SCOTUS Strikes “Proper Cause” Requirement in NY Gun Licensing Law

June 24, 2022

By Jill K. Sanders, Esq.

New York has some of the toughest gun laws in the nation. Specifically, the state makes it a crime to possess a firearm without a permit, whether inside or outside the home. Moreover, New York does not honor pistol permits issued by any other state.

Last summer, we wrote a blog about the US Supreme Court reviewing New York’s pistol carry licensing law. Yesterday, the high court has ruled that part of the law violates the Second Amendment. In this blog, we break down the court’s decision and tell you what it means.


The Licensing Law at Issue

Pursuant to Penal Law § 400.00(2), an applicant in New York must show “proper cause” for an concealed carry pistol permit.

A license for a pistol or revolver … shall be issued to … (f) have and carry concealed, without regard to employment or place of possession, by any person when proper cause exists for the issuance thereof … .

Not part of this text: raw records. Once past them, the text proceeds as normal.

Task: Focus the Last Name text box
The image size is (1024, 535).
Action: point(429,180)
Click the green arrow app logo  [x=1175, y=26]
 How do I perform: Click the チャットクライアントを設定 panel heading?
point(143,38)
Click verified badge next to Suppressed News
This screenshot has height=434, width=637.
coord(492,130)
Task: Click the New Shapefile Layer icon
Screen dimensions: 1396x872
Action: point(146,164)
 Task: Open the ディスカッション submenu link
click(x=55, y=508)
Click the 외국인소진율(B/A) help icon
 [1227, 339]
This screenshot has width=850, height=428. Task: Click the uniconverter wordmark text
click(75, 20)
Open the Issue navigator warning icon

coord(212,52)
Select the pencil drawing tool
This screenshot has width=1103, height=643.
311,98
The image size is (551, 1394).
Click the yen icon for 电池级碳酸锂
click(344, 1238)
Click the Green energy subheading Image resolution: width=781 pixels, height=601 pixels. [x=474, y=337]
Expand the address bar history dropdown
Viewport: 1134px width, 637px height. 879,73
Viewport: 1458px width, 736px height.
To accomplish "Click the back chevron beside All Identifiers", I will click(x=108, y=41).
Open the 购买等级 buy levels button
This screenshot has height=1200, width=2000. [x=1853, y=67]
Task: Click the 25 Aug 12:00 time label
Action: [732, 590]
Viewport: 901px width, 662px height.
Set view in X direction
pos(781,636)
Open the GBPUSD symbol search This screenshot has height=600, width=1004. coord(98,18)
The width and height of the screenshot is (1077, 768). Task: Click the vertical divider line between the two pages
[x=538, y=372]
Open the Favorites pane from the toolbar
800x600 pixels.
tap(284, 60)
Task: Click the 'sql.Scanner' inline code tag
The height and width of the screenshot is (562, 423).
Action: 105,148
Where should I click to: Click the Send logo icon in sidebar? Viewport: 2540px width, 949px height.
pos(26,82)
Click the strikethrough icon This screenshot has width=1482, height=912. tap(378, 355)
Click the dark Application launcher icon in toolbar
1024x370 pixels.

So, what is “proper cause”? In general, this is when a person shows a special need for self-protection distinguishable from that of the general community.

But for Robert Nash and Brandon Koch, both New York residents, this “proper cause” requirement was problematic. For them, they just had a desire to carry a handgun in public for self-defense. They passed all background checks and met all qualifications for eligibility for a pistol carry permit. However, they were unable to show “proper cause,” and their pistol carry permit applications were denied. As such, Mr. Nash and Mr. Koch filed a lawsuit, backed by New York State Rifle and Pistol Association.


Licensing Law Held to Violate the Constitution

The Supreme Court held that the “proper cause” requirement in New York’s law violates the Second Amendment. Specifically, it prevents law-abiding citizens with ordinary self-defense needs from their constitutional right to keep and bear arms.

More broadly, the high court stated that the Second Amendment protects a broad right to carry a handgun outside the home for self-defense. There is no difference between rights in the home and rights in public. After reviewing historical sources, the court also found that there was no historical requirement that law-abiding citizens show a special need for self-defense to carry a gun in public.

Note that the ruling likely will not bar states from imposing different licensing requirements. For example, many states will likely still require fingerprinting, background checks, and firearms training.

Six justices agreed with the outcome of the case, with three justices dissenting.